Seres excepcionales

Rosa María Vivas [email protected]

Desde mis años infantiles he apreciado en la literatura de diversos autores temas relacionados con la medicina y ciencias afines, recuerdo haber visto en una de mis pesquisas una escala de coeficiente intelectual, calificados en orden ascendente a descendente, en primer orden figuraban los dígitos que correspondían a los seres con inteligencia superior, mejor conocidos como “los superdotados” y por último la cifra correspondiente a los menos privilegiados intelectualmente hablando, descritos en la misma escala como “idiotas” o “imbéciles”, aunado a ese torcido término estaban los comentarios que en más de una ocasión escuché de algún extraño llamando a otro: mongolito.

Honestamente ignoraba el significado de ese término pero estaba segura que era empleado para ofender o denigrar a una persona, asumiendo —poco tiempo después— que sí existía un grupo reducido de personas designadas con ese nombre “oficializado” por la misma ciencia médica apelando que a las personas con Síndrome de Down se les llamaba así —mongolitos o mongoloides— por las similitudes físicas con los habitantes de un país asiático, Mongolia.
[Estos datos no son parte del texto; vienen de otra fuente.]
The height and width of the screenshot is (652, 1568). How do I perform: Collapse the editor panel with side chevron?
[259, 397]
Obviando, desde luego, la inclinación de nuestra sociedad de aplicar de acuerdo a sus conveniencias un término de dudosa interpretación.

Una persona con Síndrome de Down o Trisomía 21 —referente al cromosoma extra en el par 21 que origina la alteración genética— en Nicaragua desde que viene al mundo está destinada a enfrentarse a una serie de prejuicios y tabúes que se le atañen por su excepcionalidad. Desde los característicos rasgos hasta el posible déficit mental que pueda presentar son aislados y tratados de manera particular por ser precisamente diferentes, o reciben demasiada protección o se les niega una mínima atención y afecto. Ambas situaciones no son las idóneas ya que pueden afectar al niño en el desarrollo de su autonomía y habilidades particulares —en el primer caso— y en el segundo, sufrir un completo abandono moral y deplorable existencia pues la separación del mundo social al que todos los seres humanos estamos condicionados a interactuar es devastador especialmente para los niños(as), adolescentes y adultos con Trisomía 21.
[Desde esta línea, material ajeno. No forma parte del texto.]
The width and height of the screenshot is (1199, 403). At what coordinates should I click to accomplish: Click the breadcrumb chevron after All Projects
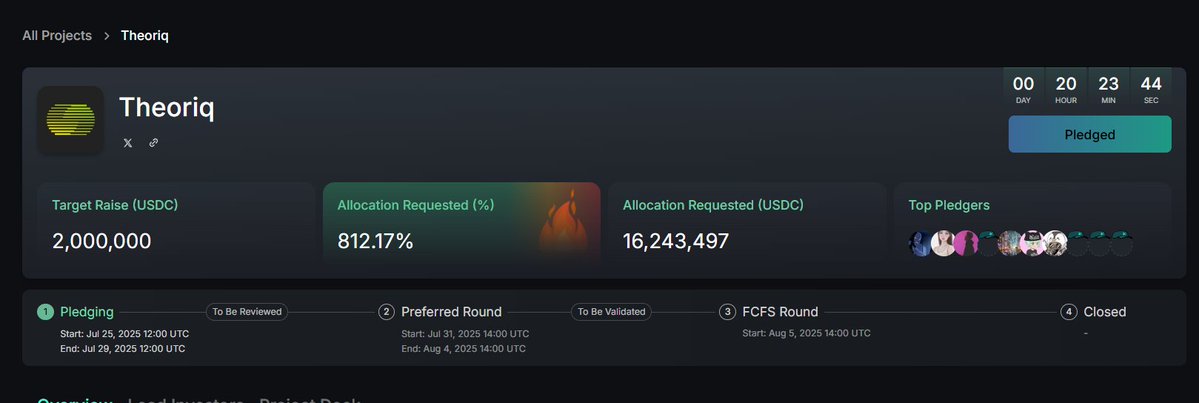click(x=106, y=36)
Es preciso manifestar que la familia juega un papel importantísimo en los primeros pasos que un niño con Síndrome de Down deberá concretar para iniciar su cruzada por la ríspida senda del crecimiento en años posteriores, no debe excederse en la protección ni limitarse la atención sino encontrar un punto de equilibrio canalizado por el sentimiento afectivo, pues es indispensable que el niño perciba que es tratado como un ser humano capaz sin descalificarlo por su excepcionalidad.

No debemos ignorar que una persona con Síndrome de Down no es un ser inerte sino un ser humano, que no ignora el ambiente que lo rodea ni las acciones de quienes están a su lado, al contrario, de las personas más cercanas a él depende la imagen que el niño visualizará de sí mismo, si queda relegado a ser un objeto junto a la pared o una personita especial que es valorada; que si debe esperar a que una mano caritativa lo ayude a asearse, vestirse y alimentarse o en cambio, aprender el día de hoy a entrelazar las agujetas de los zapatos y mañana sujetar con destreza los cubiertos en la mesa; que si cree que es una persona anormal y extraña que es víctima de la indiferencia de los ignorantes o conoce una verdad que le corresponde, que es un ser humano con una excepcionalidad que merece respeto y confianza, que es capaz de incorporarse en la competitiva área laboral desempeñándose como artista de la madera, de la repostería u otros oficios… que es merecedor de amar y ser amado como cualquier ser afortunado…, y que sabe que aquel que rechaza a uno de sus semejantes con cualquier excepcionalidad sufre de aquella que es más severa… discapacitado para ser humano.

La autora es estudiante de Psicología.